Source data START

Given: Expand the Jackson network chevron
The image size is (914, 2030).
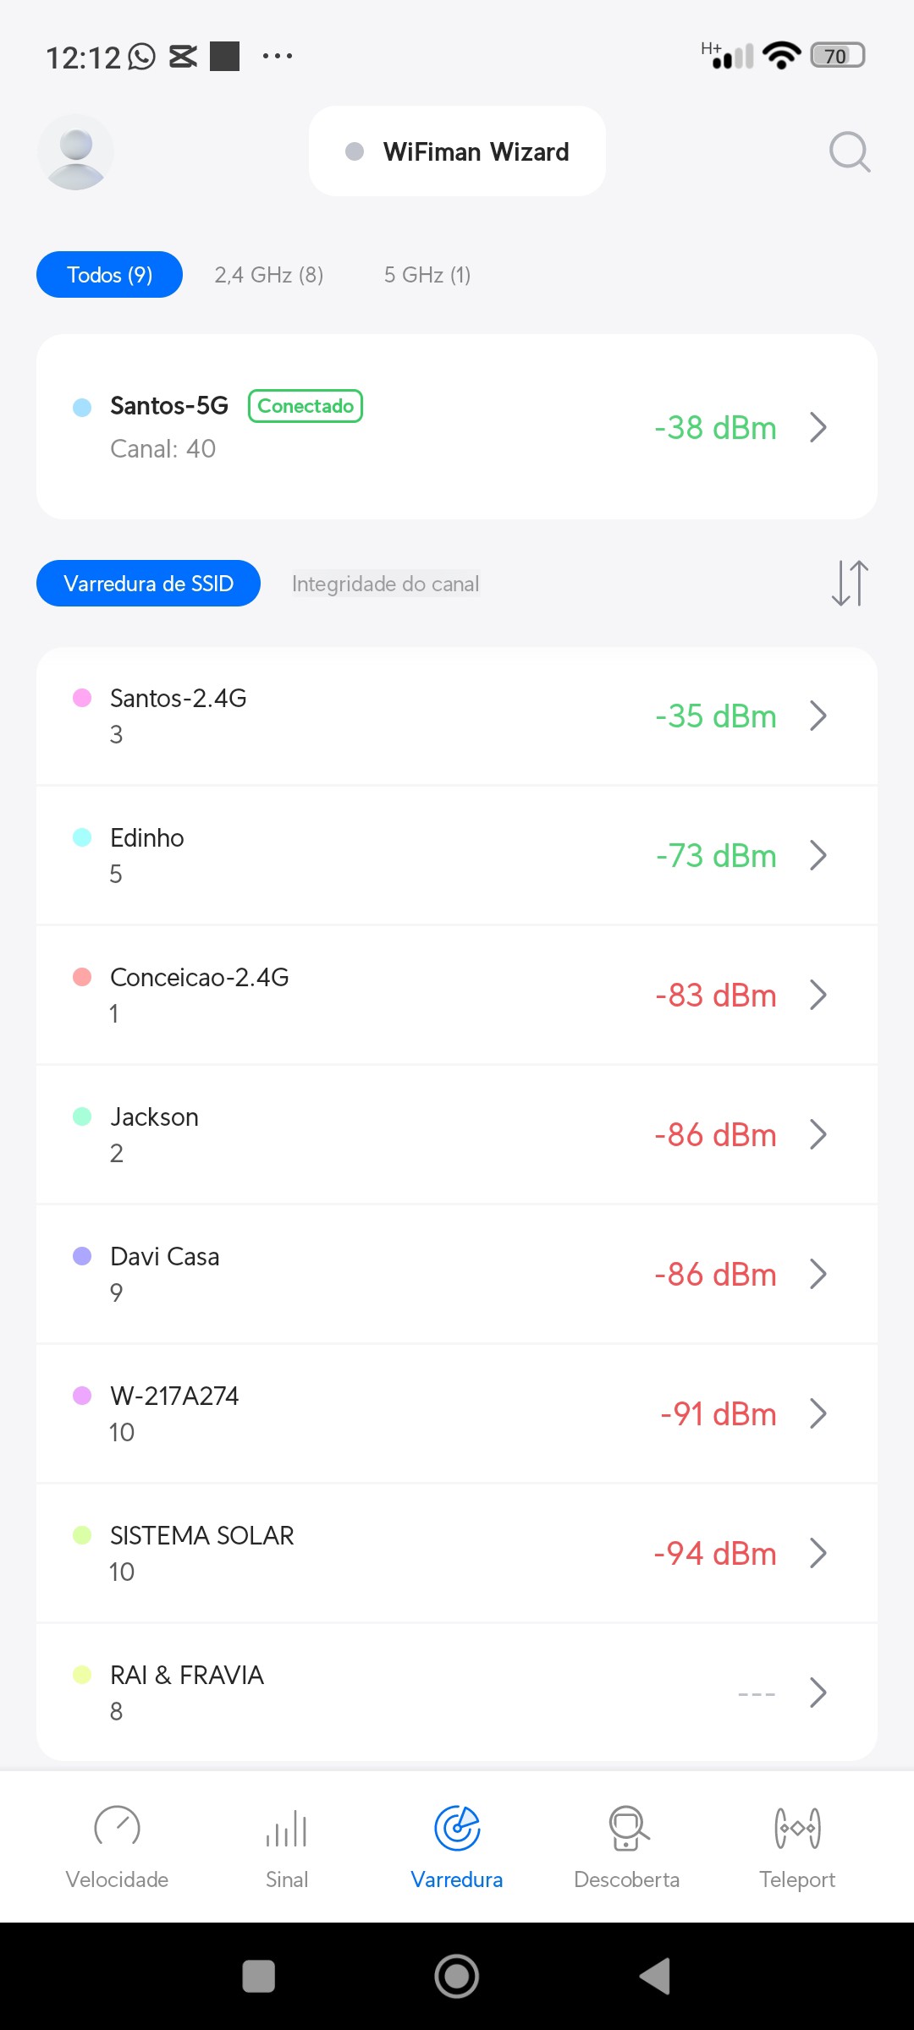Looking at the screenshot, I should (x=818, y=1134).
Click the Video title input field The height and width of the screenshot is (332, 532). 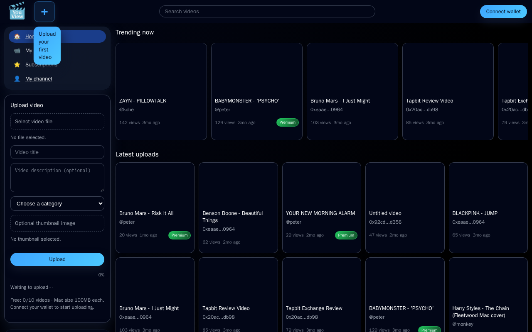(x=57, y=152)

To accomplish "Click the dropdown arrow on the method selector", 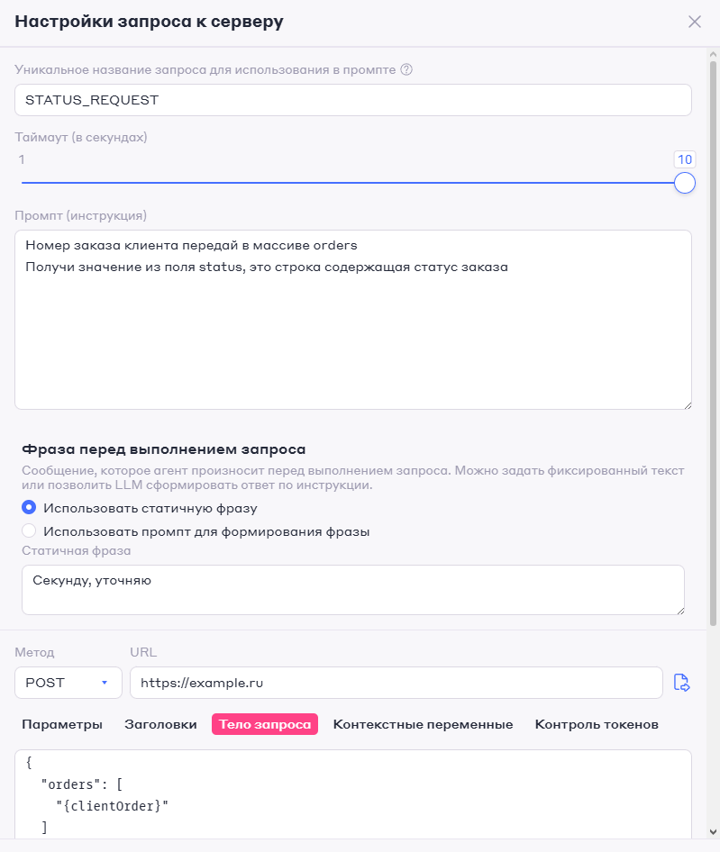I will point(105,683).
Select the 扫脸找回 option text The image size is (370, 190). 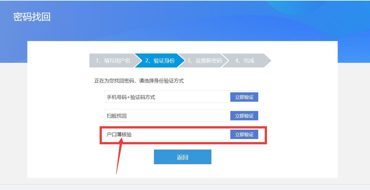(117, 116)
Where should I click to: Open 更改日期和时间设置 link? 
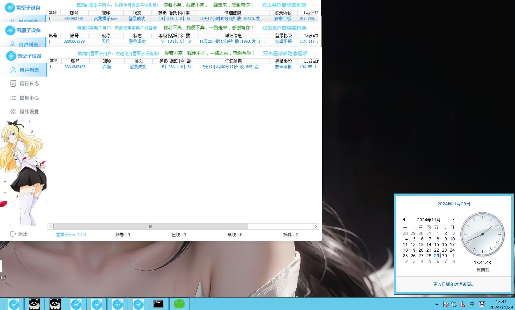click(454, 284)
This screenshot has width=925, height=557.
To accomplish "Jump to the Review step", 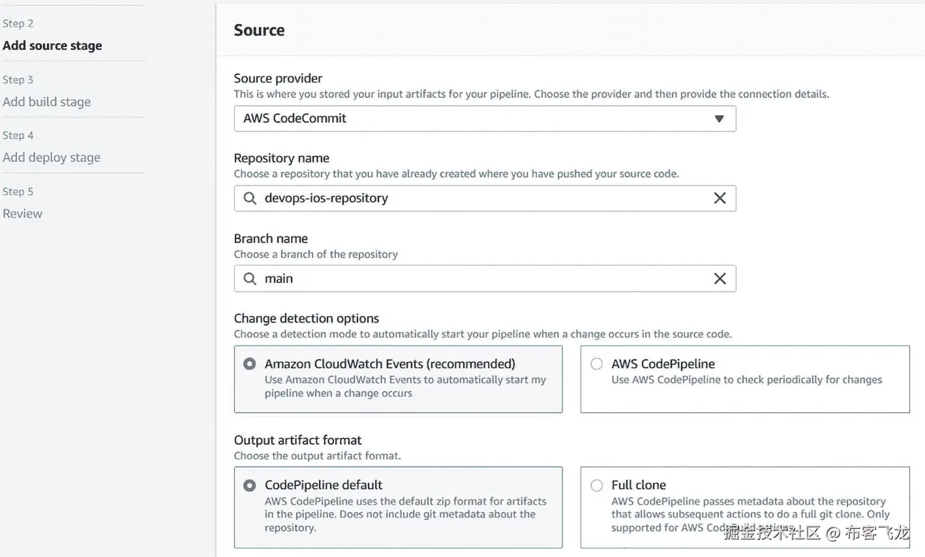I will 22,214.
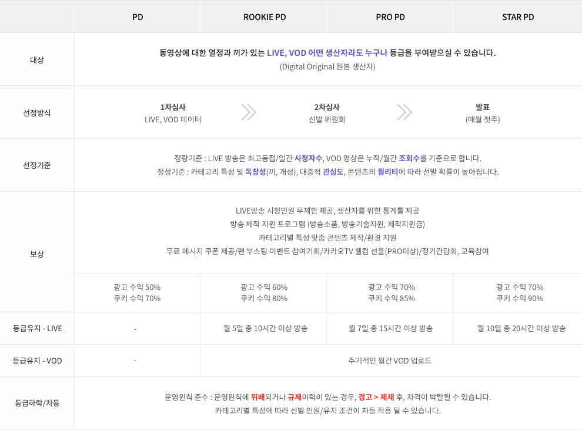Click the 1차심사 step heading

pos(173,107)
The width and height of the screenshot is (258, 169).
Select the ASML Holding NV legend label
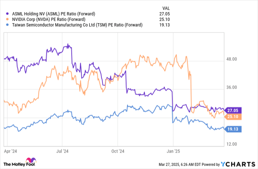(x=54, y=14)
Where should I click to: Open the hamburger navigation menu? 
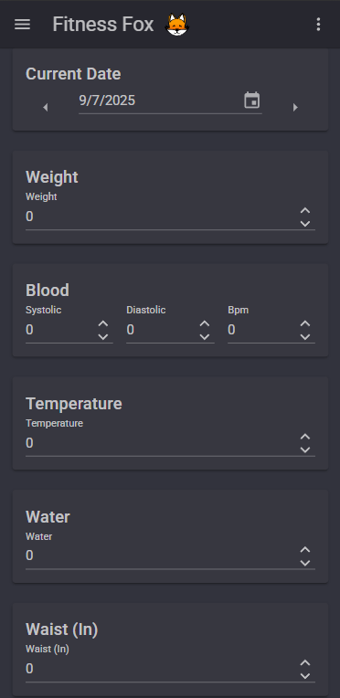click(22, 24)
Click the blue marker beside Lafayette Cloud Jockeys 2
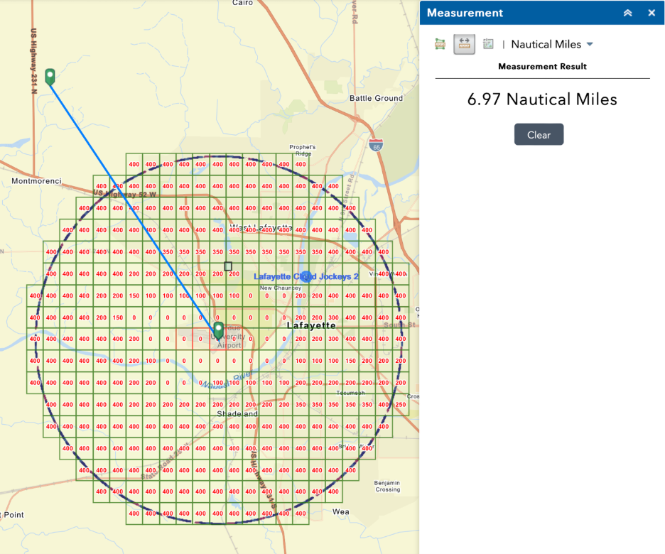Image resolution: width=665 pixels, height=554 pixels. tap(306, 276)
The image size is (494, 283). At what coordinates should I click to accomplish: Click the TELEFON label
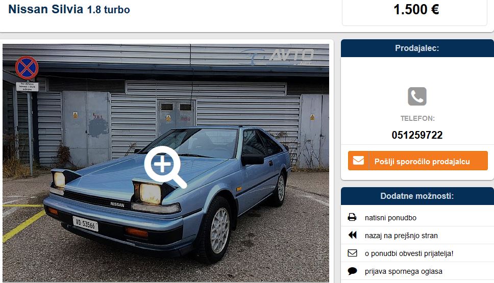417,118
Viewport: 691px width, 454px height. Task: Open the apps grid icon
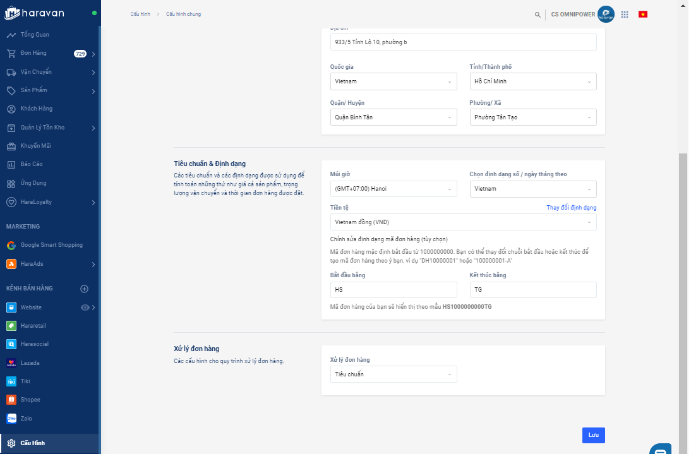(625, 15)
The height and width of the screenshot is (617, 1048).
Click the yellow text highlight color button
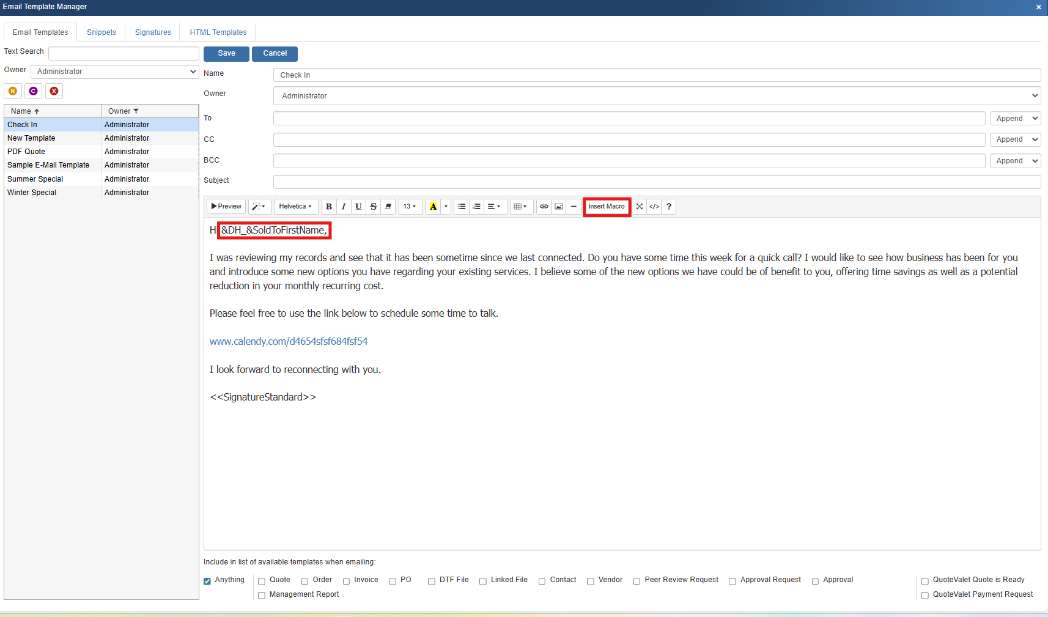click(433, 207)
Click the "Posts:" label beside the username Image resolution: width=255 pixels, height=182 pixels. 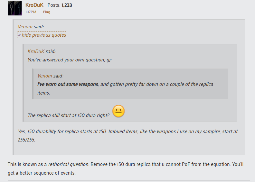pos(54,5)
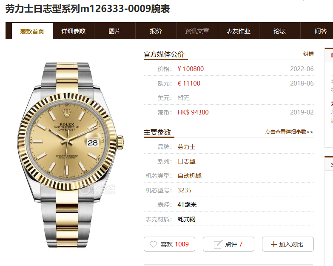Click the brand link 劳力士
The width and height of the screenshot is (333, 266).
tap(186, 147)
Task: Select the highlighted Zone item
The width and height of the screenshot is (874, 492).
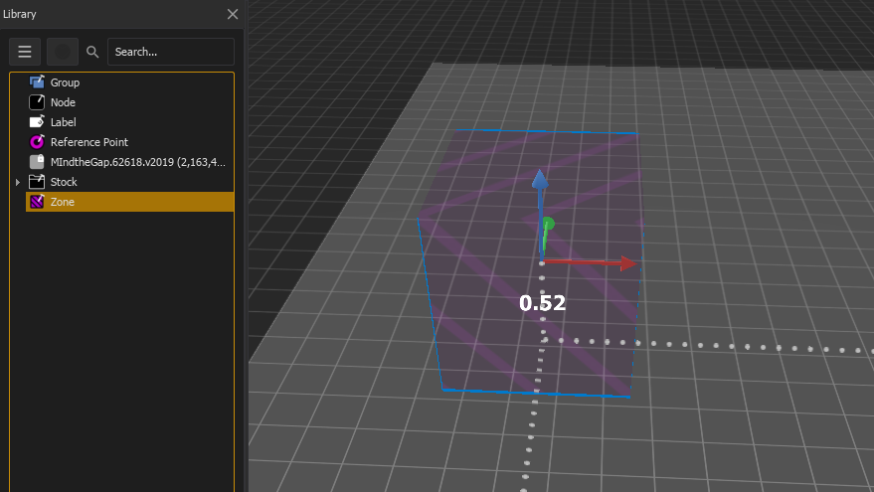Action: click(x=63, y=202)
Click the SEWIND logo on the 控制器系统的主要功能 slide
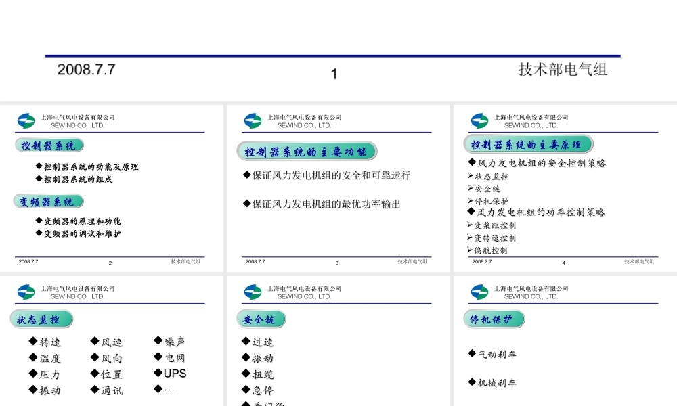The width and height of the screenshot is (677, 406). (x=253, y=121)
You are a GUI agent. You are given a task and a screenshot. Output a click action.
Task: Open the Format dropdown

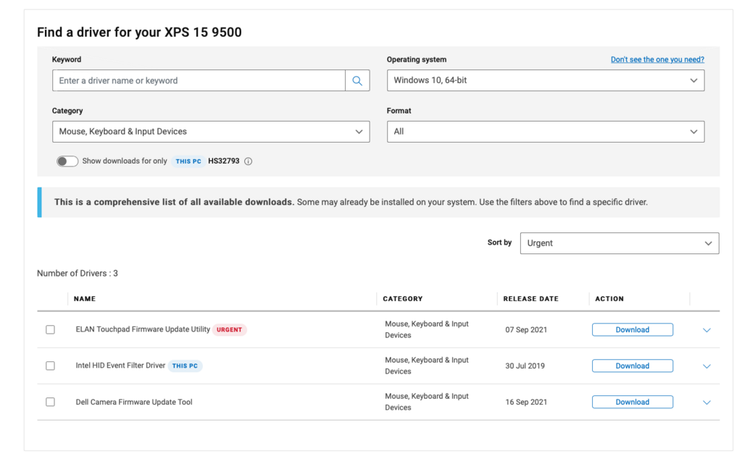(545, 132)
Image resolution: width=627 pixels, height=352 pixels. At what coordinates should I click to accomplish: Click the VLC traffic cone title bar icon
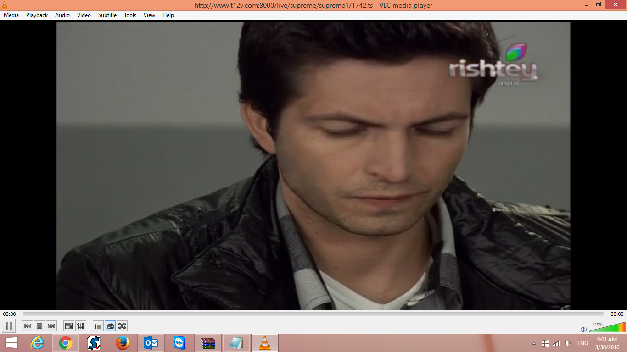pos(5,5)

Source data END

Give again, exactly as written, the lines from the one with "Click the SEWIND logo on the 控制器系统的主要功能 slide" through the last line of the entries above, but skip the pictures.

Click the SEWIND logo on the 控制器系统的主要功能 slide
The width and height of the screenshot is (677, 406). (x=253, y=121)
You are a GUI agent. You are given a task and a screenshot. Output a click action.
Task: Open the Format dropdown

(545, 132)
Image resolution: width=627 pixels, height=352 pixels. At what coordinates should I click to accomplish: Click the VLC traffic cone title bar icon
pos(5,5)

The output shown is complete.